Explorer le contenu
a – Dites si chaque affirmation concorde avec l'article sur Oscaro, en répondant par oui ou non et en citant à l'identique les mots de l'article qui tranchent. (i) Bain réinjecte plus de 26 millions d'euros dans Oscaro. (ii) Environ 200 personnes sur un effectif de 600 sont dirigées vers la sortie. (iii) Selon la loi, un PSE est obligatoire au-dessus de 10 départs en un mois.
b – Transcrivez sans rien modifier le passage de l'article sur Oscaro qui commence par les mots contenant « Plus grave. Ce » et se termine par « organisée cette hémorragie. ».

Texte d'étude
- - - - -

Pour tenter de soigner Oscaro, Bain décide de réinjecter plus de 26 millions d’euros et surtout d’inoculer un vaccin : le BCG, le Boston Consulting Group un énorme groupe de consulting. Une dizaine de spécialistes débarquent au siège Boulevard Hausmann. Sous la houlette de Philippe Nobile nommé manager de transition ils prennent les rênes de chaque département, scannent le malade et font l’état des lieux. Commence alors une grosse opération de nettoyage.
L’ambiance dans l’entreprise se plombe assez vite. Dans une lettre à la direction que nous nous sommes procurée un cadre exprime son désarroi. Il avoue s’être mis aux antidépresseurs et dénonce : « un rabaissement constant par les équipes de consultants en place, la rétention d’informations, l’exclusion des processus de recrutement de postes susceptibles d’intégrer mes périmètres, la « politique » omniprésente qui privilégie la flatterie aux actions (et qui) sont en train de me consumer et je ne peux endurer plus longtemps ce harcèlement moral. » Ambiance.

Vers la sortie

Plus grave. Ce ménage au sein de la société est à la limite de la légalité. En contradiction en tout cas avec le droit du travail. En l’espace de quelques mois près de 120 personnes sur un effectif de 600 seront dirigés vers la sortie. Parfois sans discernement : le service marketing essentiel pour une entreprise de commerce électronique est ainsi décimé, s’étonnent les salariés.
« Trois quarts des départs le sont à l’initiative des salariés. Il y a eu beaucoup de fins de contrat et des démissions » claironne Jan Loning. Mais le nouveau patron d’Oscaro.com oublie de préciser que c’est surtout par le biais de ruptures conventionnelles et de licenciements transactionnels que s’est organisée cette hémorragie.
Comment l’inspection du travail chargée de surveiller les procédures a-t-elle pu ne rien voir et accepter autant de départs sans mettre le holà ? Nous l’avons sollicitée, en vain.

PSE obligatoire

Car tout cela ressemble à s’y méprendre à un plan social qui ne veut pas dire son nom. La loi est pourtant claire : au-dessus de 10 départs en un mois – jusqu’à trois mois – un PSE est obligatoire (art L1233-61 du code du travail).

- - - - -

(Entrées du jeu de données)
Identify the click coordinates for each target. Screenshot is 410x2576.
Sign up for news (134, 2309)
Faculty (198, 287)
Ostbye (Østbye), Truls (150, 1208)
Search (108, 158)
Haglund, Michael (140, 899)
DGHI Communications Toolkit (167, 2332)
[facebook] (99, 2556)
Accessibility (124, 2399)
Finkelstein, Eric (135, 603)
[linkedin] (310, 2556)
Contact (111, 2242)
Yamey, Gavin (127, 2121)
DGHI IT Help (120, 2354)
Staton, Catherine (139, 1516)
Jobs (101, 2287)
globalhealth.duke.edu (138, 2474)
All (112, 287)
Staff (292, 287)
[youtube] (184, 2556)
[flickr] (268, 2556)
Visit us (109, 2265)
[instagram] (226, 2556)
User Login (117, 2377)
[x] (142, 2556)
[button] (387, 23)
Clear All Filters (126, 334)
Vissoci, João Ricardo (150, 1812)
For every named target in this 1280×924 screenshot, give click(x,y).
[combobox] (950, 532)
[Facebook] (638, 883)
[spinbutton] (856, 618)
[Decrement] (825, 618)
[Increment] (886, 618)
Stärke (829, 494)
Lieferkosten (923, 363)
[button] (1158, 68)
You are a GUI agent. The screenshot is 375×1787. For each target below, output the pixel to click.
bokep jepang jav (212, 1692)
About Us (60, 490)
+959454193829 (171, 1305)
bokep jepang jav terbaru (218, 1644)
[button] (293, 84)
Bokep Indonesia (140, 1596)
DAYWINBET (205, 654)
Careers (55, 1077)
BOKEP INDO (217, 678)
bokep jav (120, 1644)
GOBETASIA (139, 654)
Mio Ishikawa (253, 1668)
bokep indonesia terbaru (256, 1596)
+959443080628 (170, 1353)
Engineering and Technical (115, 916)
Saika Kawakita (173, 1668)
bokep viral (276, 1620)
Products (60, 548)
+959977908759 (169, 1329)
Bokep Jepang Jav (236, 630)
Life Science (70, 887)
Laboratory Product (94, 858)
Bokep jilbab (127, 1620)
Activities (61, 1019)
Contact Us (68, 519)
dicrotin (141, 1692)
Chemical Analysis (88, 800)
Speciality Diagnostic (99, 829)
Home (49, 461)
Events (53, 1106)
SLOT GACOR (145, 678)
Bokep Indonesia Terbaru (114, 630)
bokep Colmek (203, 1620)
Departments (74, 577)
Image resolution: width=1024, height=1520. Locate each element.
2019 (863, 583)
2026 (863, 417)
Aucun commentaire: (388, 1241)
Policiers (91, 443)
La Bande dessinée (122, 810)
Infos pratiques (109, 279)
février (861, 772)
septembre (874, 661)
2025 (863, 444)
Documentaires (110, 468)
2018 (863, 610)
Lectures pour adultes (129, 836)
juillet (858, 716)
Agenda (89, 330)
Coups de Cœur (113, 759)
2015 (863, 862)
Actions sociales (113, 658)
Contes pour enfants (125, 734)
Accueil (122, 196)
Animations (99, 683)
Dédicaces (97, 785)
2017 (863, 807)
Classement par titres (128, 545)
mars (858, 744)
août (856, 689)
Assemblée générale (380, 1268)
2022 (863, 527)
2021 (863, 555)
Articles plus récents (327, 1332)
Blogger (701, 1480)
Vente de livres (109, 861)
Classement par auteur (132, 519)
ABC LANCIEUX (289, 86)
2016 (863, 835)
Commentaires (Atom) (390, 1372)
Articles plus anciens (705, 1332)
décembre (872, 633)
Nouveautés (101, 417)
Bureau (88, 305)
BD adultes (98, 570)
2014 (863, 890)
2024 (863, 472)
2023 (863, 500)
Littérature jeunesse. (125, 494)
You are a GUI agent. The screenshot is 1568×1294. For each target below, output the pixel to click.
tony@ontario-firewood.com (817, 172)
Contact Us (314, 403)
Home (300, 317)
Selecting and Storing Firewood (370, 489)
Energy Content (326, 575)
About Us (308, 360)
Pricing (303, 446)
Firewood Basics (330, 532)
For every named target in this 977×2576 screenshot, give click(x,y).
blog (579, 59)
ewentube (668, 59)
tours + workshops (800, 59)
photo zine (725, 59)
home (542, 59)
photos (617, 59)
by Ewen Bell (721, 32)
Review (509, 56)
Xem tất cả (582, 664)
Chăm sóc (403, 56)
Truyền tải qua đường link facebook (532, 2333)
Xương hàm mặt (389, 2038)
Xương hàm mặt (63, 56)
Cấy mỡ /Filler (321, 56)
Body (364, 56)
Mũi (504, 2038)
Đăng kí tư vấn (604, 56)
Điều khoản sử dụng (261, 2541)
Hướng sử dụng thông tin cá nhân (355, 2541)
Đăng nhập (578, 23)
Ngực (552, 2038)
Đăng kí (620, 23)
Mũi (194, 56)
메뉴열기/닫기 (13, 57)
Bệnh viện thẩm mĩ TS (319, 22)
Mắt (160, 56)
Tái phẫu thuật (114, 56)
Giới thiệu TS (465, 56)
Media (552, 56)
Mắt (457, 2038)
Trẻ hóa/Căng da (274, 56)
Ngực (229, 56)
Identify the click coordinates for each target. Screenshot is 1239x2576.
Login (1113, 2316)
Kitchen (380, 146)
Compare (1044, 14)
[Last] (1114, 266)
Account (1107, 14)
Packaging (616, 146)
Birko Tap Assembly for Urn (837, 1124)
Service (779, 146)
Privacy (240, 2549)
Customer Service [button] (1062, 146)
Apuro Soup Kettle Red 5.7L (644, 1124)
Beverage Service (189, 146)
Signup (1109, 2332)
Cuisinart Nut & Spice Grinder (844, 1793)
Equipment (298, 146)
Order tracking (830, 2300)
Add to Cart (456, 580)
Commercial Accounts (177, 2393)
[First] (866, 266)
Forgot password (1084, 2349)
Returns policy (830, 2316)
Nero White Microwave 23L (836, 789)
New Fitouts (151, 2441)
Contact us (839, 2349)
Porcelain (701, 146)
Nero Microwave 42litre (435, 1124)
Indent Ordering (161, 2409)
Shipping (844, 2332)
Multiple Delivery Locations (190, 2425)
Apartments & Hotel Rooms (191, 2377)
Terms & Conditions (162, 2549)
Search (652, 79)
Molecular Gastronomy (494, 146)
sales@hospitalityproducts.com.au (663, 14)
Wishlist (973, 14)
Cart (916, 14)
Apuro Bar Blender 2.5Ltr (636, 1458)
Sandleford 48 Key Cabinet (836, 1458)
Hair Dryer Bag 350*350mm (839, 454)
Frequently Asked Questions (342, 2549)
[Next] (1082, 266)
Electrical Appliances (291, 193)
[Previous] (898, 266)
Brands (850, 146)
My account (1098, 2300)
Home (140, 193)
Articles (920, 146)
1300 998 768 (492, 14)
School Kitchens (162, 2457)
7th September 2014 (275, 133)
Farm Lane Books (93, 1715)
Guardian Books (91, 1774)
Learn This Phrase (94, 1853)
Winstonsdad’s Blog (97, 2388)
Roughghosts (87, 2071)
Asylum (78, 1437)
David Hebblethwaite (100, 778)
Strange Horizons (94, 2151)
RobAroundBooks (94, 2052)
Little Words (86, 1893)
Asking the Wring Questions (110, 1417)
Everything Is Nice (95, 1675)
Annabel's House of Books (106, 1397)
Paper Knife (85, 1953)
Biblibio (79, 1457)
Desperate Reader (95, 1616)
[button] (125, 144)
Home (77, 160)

- - - - -

Réponses
a –
(i) Oui : « Bain décide de réinjecter plus de 26 millions d’euros ».
(ii) Non : « près de 120 personnes sur un effectif de 600 seront dirigés vers la sortie ».
(iii) Oui : « au-dessus de 10 départs en un mois – jusqu’à trois mois – un PSE est obligatoire ».

b –
Plus grave. Ce ménage au sein de la société est à la limite de la légalité. En contradiction en tout cas avec le droit du travail. En l’espace de quelques mois près de 120 personnes sur un effectif de 600 seront dirigés vers la sortie. Parfois sans discernement : le service marketing essentiel pour une entreprise de commerce électronique est ainsi décimé, s’étonnent les salariés.
« Trois quarts des départs le sont à l’initiative des salariés. Il y a eu beaucoup de fins de contrat et des démissions » claironne Jan Loning. Mais le nouveau patron d’Oscaro.com oublie de préciser que c’est surtout par le biais de ruptures conventionnelles et de licenciements transactionnels que s’est organisée cette hémorragie.